Devo sottolineare una cosa importante, che per tutto il lavoro che ho fatto su di me ero accompagnata, in primis da Ale e Fra, dai miei fratelli: Marta, Manu ed Elena, ma anche da una psicoterapeuta (una brava, perché per me — e per tutti — serviva proprio una brava) che mi aiutasse a prendere contatto con le mie ferite ed iniziare a costruirci sopra. Questo lavoro non si fa da soli, se no rimani schiacciato dalla fatica o da te stesso, perché siamo tutti creature estremamente fragili, e senza una rete di sostegno e soprattutto senza amore gratuito non andiamo da nessuna parte, cadiamo e ci sfracelliamo. Io ho avuto una grazia pazzesca, il Signore per questa grande battaglia mi ha donato un grande esercito, o come me lo figuravo io: una serie di regbisti palestrati che scendevano in mischia in mezzo al fango con me.

Ho perso un anno di vita? Non credo.

Direi che piuttosto ho passato un anno a ritrovare la mia vita, a riagganciarmi all’origine e ad orientarmi verso la meta. Credo che questo discorso si possa applicare anche a chi non crede in Dio. Investire su se stessi non può essere tempo sprecato, piuttosto è sprecata una vita moscia, una vita che non sa bene dove andare, una vita a metà e senza mèta, una vita insipida.
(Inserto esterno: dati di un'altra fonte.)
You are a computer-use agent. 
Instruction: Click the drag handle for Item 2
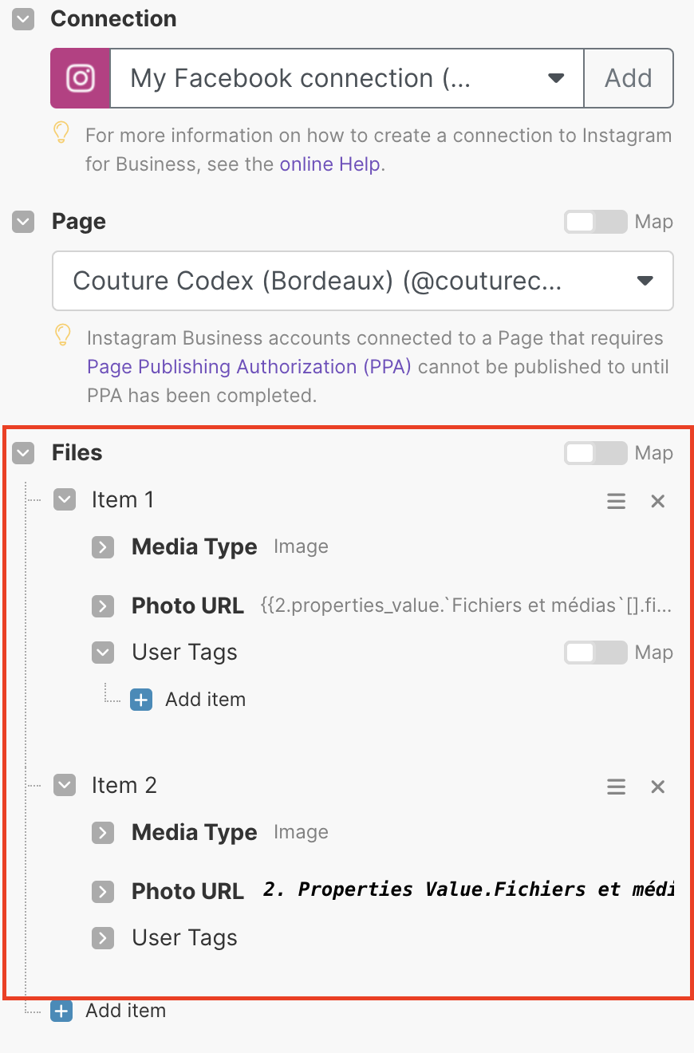point(616,787)
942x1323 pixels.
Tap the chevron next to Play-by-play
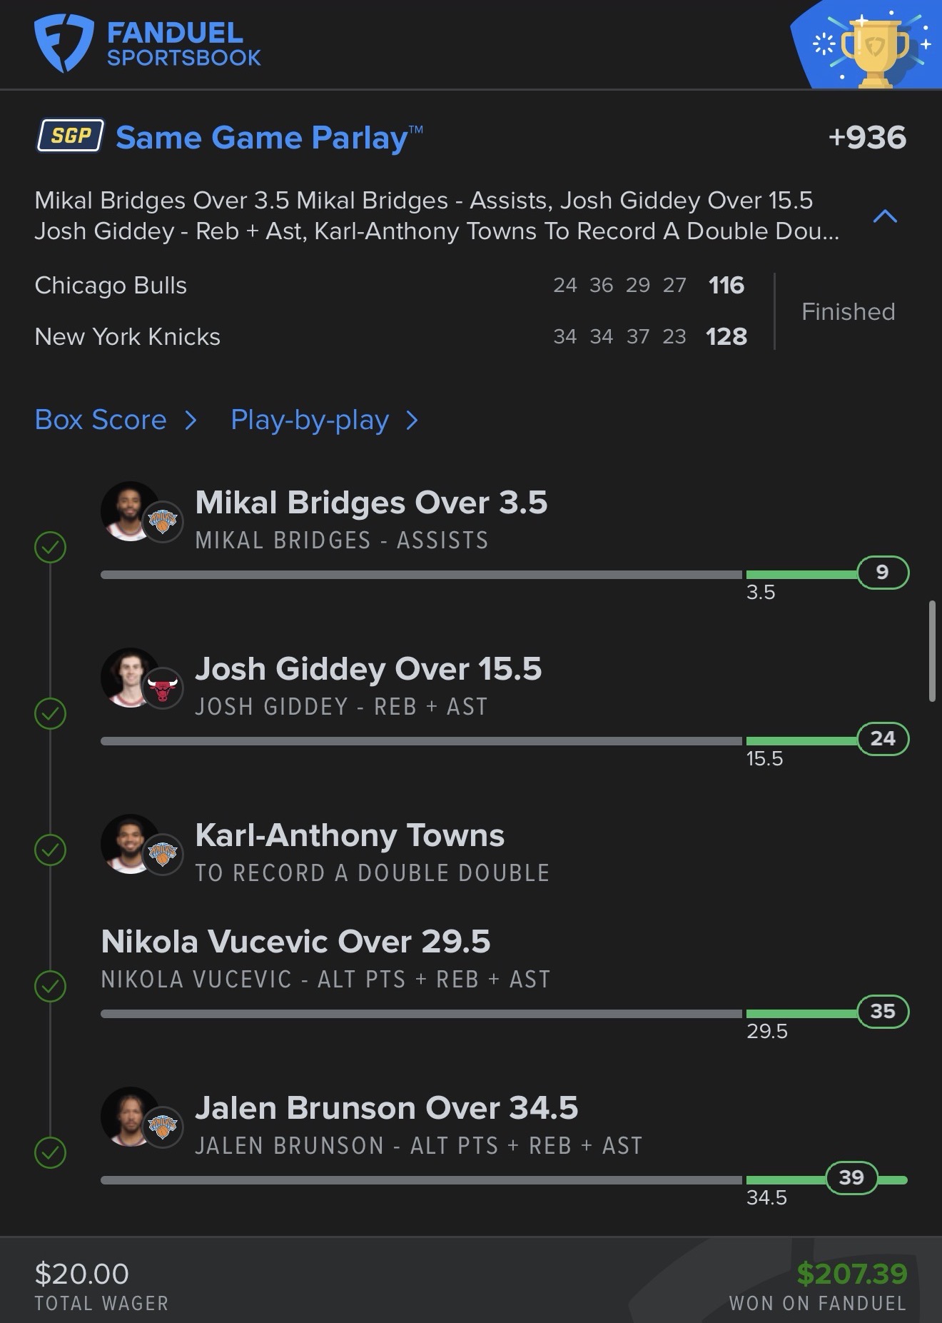click(x=412, y=421)
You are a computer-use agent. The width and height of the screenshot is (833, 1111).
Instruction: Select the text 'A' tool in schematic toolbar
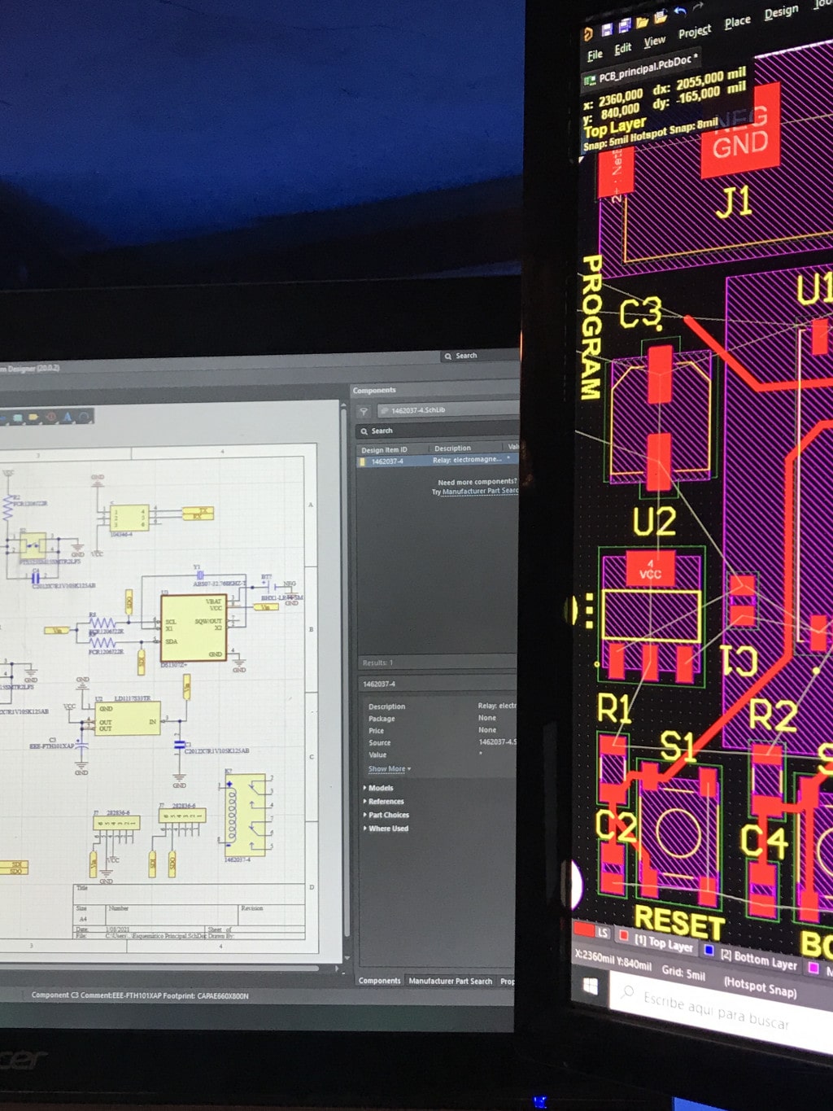click(x=68, y=418)
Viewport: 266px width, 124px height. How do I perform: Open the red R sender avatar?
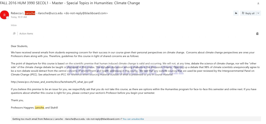tap(4, 15)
Il segreto che ho scoperto?

Tornare al ritmo del cuore, lasciando che anche la mente possa rallentare… perché come mi disse un monaco benedettino “la mente è svelta ma l’anima è lenta”. È un’illusione che tutto si risolva in uno schiocco di dita. Il lavoro su sé stessi necessita una vita intera, allora meglio iniziare il prima possibile no? In fondo siamo tutti incasinati e sporchi e malconci come qualcuno che è appena uscito da un incontro di boxe, ma il punto non è quello, il punto è: cosa vuoi per la tua vita? Perché ti stai accontentando di essere soltanto un cartonato di te stesso quando puoi scoprire la tua vera vocazione? Ma cosa pensi di star costruendo se a decidere per te sono i tuoi copioni? Dove pensi di andare se non sei libero di scegliere davvero nella verità?

Nessuna illusione: lavorare su se stessi è una gran fatica, anzi credo sia “la fatica più fatica più faticosa” di tutte (ve lo dice una che raccoglieva i pomodori nell’orto e andava a riempire l’acqua con le taniche alla fontana con 50 — e non scherzo, la macchina segnava 50 — gradi sotto il sole).

Ma non scherziamo… la libertà non ha prezzo e la pienezza non conosce fatica che tenga.

Ne vale sempre la pena investire su se stessi perché c’è in ballo la tua vita.

Il rischio è che tu possa essere felice!